• WORK TASK
A single number is needed: how many lines of the data below contain "will".

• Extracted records
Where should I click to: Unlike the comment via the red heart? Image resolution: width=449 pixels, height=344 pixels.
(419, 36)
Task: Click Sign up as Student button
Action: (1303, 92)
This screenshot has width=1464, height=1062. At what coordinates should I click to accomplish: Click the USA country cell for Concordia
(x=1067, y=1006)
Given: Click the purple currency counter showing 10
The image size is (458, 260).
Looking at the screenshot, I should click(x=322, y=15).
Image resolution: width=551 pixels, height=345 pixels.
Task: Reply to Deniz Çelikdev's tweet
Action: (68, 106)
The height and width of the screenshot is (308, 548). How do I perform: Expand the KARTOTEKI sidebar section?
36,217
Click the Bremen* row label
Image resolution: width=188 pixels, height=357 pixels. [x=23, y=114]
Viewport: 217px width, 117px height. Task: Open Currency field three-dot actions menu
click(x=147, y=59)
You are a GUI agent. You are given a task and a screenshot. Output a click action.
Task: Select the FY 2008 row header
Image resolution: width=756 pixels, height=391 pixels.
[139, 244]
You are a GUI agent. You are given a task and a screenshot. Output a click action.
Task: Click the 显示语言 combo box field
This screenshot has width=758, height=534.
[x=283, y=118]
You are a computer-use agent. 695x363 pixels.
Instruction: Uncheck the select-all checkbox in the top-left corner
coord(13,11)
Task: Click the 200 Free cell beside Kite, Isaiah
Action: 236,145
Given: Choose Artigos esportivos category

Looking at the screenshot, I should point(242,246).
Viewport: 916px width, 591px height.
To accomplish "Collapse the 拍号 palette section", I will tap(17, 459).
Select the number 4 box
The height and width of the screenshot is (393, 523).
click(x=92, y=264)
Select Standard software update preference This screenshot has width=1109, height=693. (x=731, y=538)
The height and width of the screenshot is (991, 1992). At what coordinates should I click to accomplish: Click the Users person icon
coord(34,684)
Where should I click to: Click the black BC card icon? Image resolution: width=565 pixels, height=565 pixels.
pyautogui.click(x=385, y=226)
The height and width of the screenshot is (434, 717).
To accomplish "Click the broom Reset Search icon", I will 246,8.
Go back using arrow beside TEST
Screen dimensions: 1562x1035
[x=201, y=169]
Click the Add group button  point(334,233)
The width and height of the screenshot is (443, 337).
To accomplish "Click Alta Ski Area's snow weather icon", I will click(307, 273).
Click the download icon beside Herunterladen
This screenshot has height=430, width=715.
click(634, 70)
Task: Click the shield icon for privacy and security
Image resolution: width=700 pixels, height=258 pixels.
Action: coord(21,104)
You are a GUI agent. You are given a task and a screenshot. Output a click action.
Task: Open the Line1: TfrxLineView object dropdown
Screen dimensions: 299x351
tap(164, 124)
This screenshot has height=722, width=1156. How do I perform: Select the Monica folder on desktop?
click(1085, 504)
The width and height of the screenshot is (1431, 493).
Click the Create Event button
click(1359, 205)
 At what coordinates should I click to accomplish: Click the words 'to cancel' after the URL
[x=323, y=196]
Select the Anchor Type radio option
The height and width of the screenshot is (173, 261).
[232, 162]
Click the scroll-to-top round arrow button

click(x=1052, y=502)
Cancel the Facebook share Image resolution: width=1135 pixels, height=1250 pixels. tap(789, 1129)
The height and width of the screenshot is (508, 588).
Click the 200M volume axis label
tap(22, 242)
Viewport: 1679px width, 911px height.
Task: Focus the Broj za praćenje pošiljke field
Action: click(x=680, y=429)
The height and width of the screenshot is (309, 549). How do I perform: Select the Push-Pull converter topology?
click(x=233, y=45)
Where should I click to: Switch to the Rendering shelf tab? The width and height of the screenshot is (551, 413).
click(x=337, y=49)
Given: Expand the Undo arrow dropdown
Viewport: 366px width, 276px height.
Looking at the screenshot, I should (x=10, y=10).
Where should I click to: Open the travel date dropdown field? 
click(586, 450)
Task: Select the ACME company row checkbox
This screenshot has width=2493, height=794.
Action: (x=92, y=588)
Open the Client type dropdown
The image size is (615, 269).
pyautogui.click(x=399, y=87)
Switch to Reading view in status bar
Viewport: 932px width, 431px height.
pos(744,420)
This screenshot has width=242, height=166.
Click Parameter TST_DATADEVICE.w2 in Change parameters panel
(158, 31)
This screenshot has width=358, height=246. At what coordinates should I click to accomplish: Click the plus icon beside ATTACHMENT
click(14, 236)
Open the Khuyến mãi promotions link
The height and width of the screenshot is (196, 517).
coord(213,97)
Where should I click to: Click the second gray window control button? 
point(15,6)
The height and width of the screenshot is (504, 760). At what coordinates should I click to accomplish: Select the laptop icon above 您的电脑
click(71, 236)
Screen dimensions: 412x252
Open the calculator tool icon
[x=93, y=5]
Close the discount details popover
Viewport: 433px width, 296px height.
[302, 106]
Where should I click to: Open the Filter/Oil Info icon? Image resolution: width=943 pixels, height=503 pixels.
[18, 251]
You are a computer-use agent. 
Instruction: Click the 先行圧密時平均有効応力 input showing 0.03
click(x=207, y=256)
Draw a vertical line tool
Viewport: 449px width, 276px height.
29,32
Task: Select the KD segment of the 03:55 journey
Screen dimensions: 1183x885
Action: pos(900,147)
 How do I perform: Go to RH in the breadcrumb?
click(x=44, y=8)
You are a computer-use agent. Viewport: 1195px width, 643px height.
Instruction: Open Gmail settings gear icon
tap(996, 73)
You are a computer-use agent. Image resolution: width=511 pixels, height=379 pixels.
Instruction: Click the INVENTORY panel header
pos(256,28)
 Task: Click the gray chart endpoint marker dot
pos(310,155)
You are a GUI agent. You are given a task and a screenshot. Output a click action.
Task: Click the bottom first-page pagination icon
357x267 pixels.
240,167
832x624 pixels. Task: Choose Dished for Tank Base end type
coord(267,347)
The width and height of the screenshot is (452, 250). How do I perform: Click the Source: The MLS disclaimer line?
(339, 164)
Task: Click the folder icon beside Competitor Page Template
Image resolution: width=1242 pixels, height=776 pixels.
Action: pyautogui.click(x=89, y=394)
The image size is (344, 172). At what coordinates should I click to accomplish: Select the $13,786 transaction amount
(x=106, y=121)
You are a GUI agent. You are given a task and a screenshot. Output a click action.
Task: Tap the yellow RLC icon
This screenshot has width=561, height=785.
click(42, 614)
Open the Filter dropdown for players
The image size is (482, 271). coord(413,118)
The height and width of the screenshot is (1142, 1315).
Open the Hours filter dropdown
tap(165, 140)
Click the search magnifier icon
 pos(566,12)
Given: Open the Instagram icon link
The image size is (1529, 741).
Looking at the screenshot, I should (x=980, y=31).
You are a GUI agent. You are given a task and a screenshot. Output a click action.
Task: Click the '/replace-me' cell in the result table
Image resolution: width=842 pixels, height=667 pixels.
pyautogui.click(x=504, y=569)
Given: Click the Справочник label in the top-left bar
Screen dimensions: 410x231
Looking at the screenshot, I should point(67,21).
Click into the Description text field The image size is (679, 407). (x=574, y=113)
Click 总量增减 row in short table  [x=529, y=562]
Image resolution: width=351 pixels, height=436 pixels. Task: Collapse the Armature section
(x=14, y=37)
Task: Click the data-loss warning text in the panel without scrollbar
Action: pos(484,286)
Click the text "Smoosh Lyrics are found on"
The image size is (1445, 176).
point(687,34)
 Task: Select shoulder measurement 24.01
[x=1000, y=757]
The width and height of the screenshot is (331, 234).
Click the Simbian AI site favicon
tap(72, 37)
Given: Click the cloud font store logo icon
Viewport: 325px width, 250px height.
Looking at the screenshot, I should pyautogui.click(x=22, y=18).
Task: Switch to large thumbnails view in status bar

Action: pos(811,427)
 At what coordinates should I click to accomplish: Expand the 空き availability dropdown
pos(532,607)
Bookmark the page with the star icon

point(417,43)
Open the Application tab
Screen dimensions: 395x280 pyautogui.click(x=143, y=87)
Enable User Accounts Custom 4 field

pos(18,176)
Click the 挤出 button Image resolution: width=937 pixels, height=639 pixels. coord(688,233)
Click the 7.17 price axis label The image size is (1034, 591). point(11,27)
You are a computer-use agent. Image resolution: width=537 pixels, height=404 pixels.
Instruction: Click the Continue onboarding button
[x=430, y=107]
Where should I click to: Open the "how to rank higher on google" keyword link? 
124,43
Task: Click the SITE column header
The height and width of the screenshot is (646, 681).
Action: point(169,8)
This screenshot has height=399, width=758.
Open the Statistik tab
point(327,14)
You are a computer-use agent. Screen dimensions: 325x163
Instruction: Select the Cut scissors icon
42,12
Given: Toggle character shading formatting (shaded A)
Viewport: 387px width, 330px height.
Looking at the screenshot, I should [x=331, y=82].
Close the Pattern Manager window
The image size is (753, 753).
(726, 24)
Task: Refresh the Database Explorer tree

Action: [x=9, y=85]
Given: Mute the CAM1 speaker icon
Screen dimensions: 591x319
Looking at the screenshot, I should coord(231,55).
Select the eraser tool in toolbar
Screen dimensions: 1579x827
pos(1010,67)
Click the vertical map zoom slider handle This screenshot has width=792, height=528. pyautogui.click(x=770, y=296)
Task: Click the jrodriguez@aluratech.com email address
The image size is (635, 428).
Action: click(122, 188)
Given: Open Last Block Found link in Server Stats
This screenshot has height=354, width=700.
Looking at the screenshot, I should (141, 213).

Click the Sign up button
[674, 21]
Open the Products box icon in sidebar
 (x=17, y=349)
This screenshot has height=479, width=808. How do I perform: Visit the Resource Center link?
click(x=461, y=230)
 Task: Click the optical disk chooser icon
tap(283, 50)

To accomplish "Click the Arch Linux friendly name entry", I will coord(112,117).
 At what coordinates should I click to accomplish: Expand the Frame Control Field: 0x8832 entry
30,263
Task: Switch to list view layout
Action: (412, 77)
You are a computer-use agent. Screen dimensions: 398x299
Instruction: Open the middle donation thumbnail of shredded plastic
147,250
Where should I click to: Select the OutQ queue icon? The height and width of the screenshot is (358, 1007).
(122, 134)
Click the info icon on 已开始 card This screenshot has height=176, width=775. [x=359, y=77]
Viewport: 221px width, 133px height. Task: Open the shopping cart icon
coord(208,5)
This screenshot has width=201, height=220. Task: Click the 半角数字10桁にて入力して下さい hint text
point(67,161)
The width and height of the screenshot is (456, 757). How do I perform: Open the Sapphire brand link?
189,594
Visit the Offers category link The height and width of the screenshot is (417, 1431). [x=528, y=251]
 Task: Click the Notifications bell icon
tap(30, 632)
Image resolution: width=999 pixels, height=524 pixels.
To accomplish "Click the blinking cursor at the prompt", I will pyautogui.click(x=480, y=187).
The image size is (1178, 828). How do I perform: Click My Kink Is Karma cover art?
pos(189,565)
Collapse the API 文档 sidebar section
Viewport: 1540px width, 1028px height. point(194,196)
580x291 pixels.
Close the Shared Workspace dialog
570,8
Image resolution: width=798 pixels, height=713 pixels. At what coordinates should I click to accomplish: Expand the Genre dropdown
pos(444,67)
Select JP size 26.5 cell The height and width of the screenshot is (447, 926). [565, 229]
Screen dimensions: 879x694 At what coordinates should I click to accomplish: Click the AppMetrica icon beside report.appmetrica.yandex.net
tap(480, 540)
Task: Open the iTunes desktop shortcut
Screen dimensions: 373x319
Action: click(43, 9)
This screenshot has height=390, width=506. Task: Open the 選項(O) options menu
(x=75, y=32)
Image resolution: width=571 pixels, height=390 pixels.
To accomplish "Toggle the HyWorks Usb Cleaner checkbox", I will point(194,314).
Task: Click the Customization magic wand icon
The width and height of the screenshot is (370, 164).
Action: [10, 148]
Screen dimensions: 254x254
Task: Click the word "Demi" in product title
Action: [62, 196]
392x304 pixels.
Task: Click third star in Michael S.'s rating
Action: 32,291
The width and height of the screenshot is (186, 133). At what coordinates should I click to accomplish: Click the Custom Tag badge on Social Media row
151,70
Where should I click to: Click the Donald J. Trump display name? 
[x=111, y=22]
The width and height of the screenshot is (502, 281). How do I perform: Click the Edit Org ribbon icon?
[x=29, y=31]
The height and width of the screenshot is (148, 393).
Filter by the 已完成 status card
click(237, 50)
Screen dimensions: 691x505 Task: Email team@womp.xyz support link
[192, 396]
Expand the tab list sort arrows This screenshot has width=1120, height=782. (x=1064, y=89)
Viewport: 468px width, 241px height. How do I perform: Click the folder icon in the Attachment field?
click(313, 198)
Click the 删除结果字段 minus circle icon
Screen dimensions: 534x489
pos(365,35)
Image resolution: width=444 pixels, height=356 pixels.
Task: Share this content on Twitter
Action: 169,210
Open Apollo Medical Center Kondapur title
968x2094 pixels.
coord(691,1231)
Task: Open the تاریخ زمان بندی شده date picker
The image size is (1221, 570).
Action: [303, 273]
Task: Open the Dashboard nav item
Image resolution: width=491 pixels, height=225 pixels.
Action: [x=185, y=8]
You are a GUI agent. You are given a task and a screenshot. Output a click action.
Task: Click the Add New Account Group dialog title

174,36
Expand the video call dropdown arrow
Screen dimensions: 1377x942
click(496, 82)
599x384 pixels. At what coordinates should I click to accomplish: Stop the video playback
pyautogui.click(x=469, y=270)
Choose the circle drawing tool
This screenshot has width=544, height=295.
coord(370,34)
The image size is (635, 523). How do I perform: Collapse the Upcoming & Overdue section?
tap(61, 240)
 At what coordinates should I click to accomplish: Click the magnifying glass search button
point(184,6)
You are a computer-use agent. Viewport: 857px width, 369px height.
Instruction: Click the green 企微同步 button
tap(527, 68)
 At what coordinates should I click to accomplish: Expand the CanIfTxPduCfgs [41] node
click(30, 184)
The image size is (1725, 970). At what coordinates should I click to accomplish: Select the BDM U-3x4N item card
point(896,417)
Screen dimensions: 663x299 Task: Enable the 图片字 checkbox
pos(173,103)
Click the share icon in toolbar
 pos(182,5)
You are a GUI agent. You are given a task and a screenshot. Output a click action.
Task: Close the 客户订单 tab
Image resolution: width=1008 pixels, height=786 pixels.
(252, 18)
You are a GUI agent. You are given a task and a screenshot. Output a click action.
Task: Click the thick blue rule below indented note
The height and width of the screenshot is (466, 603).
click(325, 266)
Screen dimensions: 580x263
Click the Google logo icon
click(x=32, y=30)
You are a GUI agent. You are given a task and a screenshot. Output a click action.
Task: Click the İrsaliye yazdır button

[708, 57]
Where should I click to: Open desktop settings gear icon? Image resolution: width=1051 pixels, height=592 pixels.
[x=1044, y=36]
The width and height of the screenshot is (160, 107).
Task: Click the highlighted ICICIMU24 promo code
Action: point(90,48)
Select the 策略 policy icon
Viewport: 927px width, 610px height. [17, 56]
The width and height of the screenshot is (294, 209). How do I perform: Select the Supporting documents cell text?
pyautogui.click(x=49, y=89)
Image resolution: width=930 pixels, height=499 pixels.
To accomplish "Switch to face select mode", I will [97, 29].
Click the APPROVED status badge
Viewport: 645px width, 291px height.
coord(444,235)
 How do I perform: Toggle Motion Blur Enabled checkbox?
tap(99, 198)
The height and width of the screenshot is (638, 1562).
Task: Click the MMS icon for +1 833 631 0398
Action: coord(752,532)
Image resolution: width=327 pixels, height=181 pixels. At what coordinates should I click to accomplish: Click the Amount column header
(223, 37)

• RESPONSE TO THE TASK
7